Smaller publishing houses would be able to band together to strike a bargain. If a deal isn't struck in six to twelve months, the Canadian Radio-television and Telecommunications Commission (CRTC) will decide.
"Our democracy depends on a free and independent press. It's how we stay up to date and involved in what's going on in our neighbourhoods and around the country. The health and viability of the news sector, particularly local news, are currently in jeopardy "Pablo Rodriguez, Minister of Canadian Heritage, states

"We want to ensure that journalists and the news media are adequately compensated for their efforts. Canadians require trustworthy and credible information now more than ever, especially in this era of increased mistrust and misinformation."

The bill is identical to one passed in Australia last year, which forced Facebook to stop allowing Australians to share news on the site. Later, the company and the company came to an arrangement. Since then, Facebook and Google have paid out more than $200 million to Australian media outlets, according to the Australian Competition and Consumer Commission, offering a significant boost to the industry.
Television, radio, newspapers, and magazines in Canada have collectively lost $4.9 billion in the last 12 years, according to the Canadian government. Since 2010, at least one-third of Canadian media employment have vanished, and about 450 news publications have collapsed between 2008 and August 2021.
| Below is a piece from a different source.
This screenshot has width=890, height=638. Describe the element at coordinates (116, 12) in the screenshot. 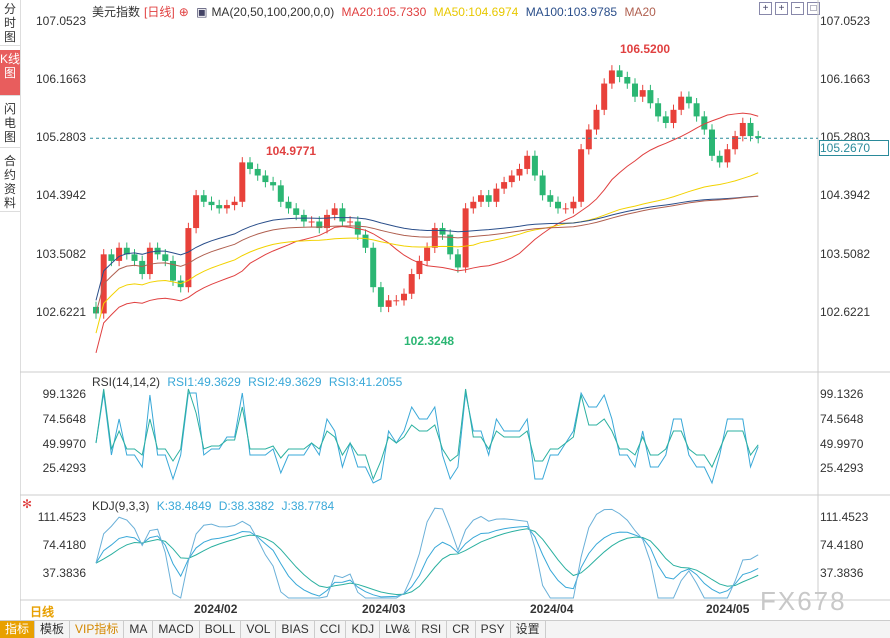

I see `symbol-name: 美元指数` at that location.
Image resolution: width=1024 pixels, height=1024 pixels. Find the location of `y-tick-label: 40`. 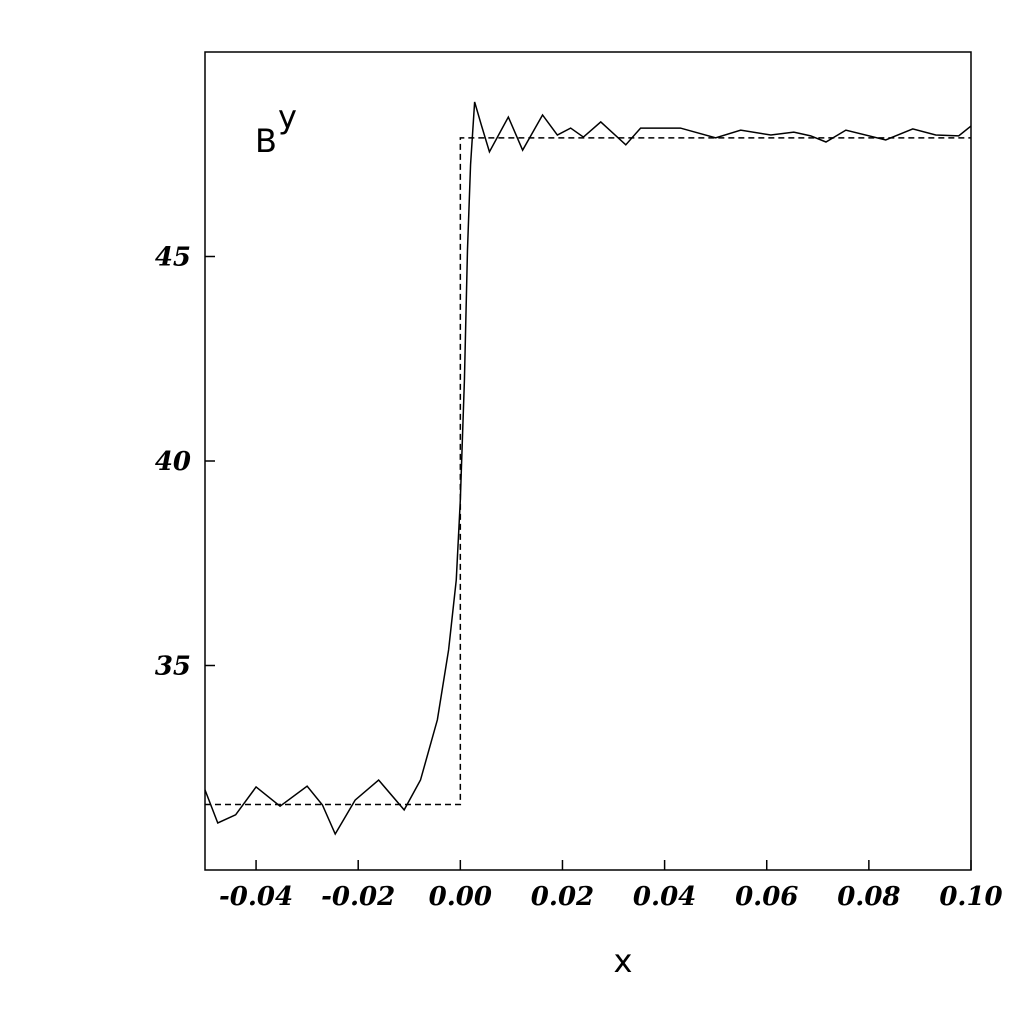

y-tick-label: 40 is located at coordinates (173, 462).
Meanwhile, Canadians are increasingly consuming news through digital media, with a small number of companies accounting for 80% of internet advertising revenue.

The Canadian bill has been well received by the media.

Jamie Irving, head of News Media Canada, says, "This method has been a shining success in Australia, where publications large and small are inking important content licencing agreements."

"Today, more than ever, trustworthy information is required, and real news delivered by real journalists costs real money. This measure, which does not require more taxpayer dollars, levels the playing field and offers Canada's news publishers a fair chance."